Por Felipe Cunha – A nova rodada da pesquisa Datafolha revela um cenário de polarização acentuada em Pernambuco, onde o equilíbrio de forças entre João Campos e Raquel Lyra redesenha as estratégias de campanha.
Enquanto Campos sustenta a liderança no cenário estimulado, impulsionado por uma imagem consolidada, a governadora Raquel Lyra demonstra força no voto espontâneo, sinalizando um recall político orgânico que encurta distâncias.

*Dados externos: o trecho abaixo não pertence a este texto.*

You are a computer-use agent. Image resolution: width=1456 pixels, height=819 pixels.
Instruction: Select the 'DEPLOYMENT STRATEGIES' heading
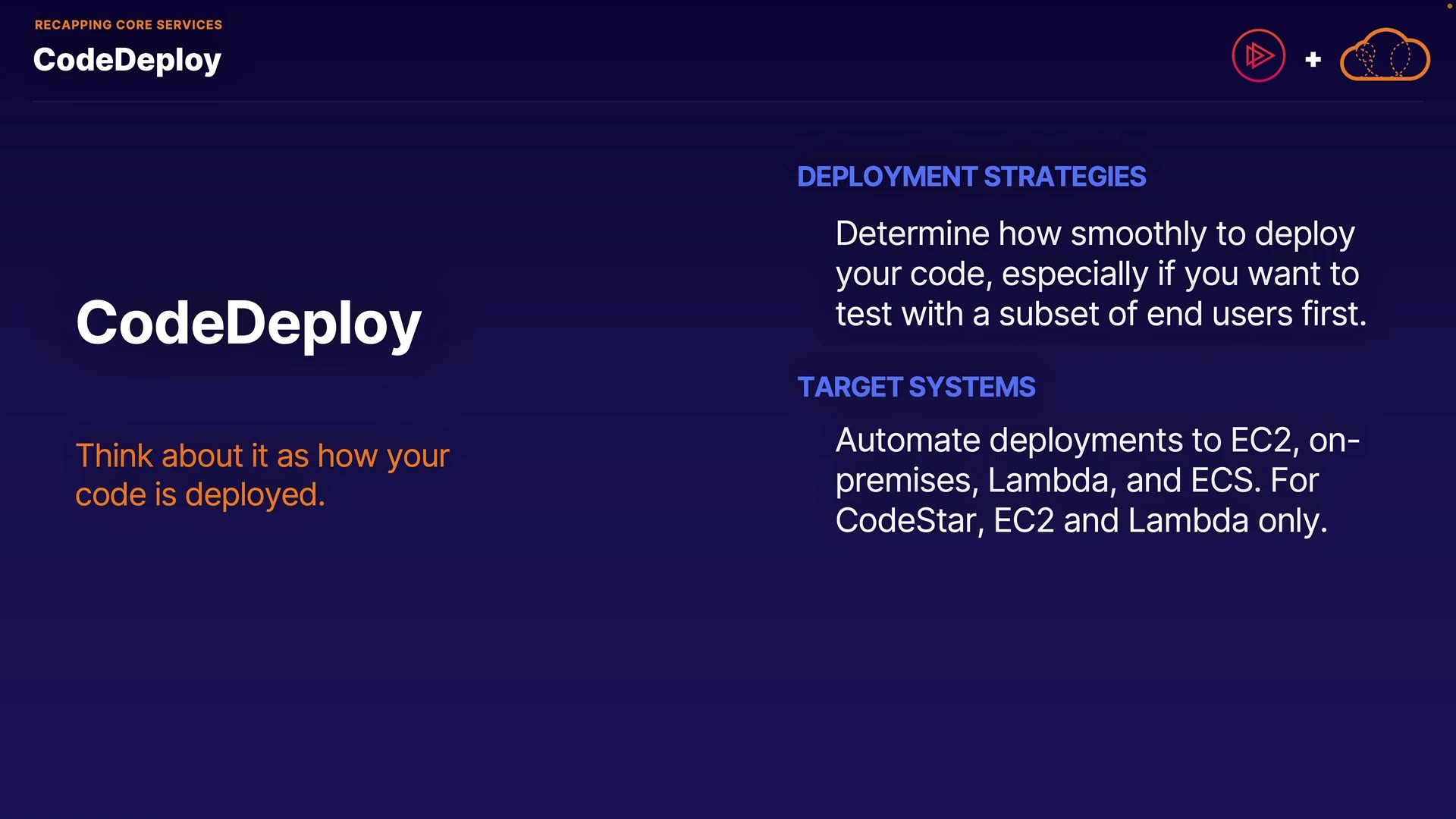click(971, 177)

A espontânea favorece quem governa
A liderança de Raquel Lyra no cenário espontâneo sugere que a governadora ocupa hoje o centro da memória política do eleitor pernambucano. Em eleições estaduais, esse indicador costuma pesar à medida que o pleito se aproxima.
Diferença em queda acende sinal de alerta
Embora João Campos lidere no cenário estimulado, a redução da vantagem indica que a disputa deixou de ser confortável. O dado reforça que a eleição está aberta e sujeita a mudanças rápidas.
Indecisos ainda decidem o jogo
Com 39% de indefinição na espontânea, o eleitorado pernambucano ainda está em formação. Esse contingente tende a ser decisivo e sensível a desempenho administrativo, alianças políticas e narrativa de campanha.
Cenário de segundo turno antecipado
Na prática, os números já desenham uma disputa de dois grandes polos, com espaço reduzido para terceiros nomes, indicando que o debate político tende a se concentrar cada vez mais no embate direto entre João Campos e Raquel Lyra.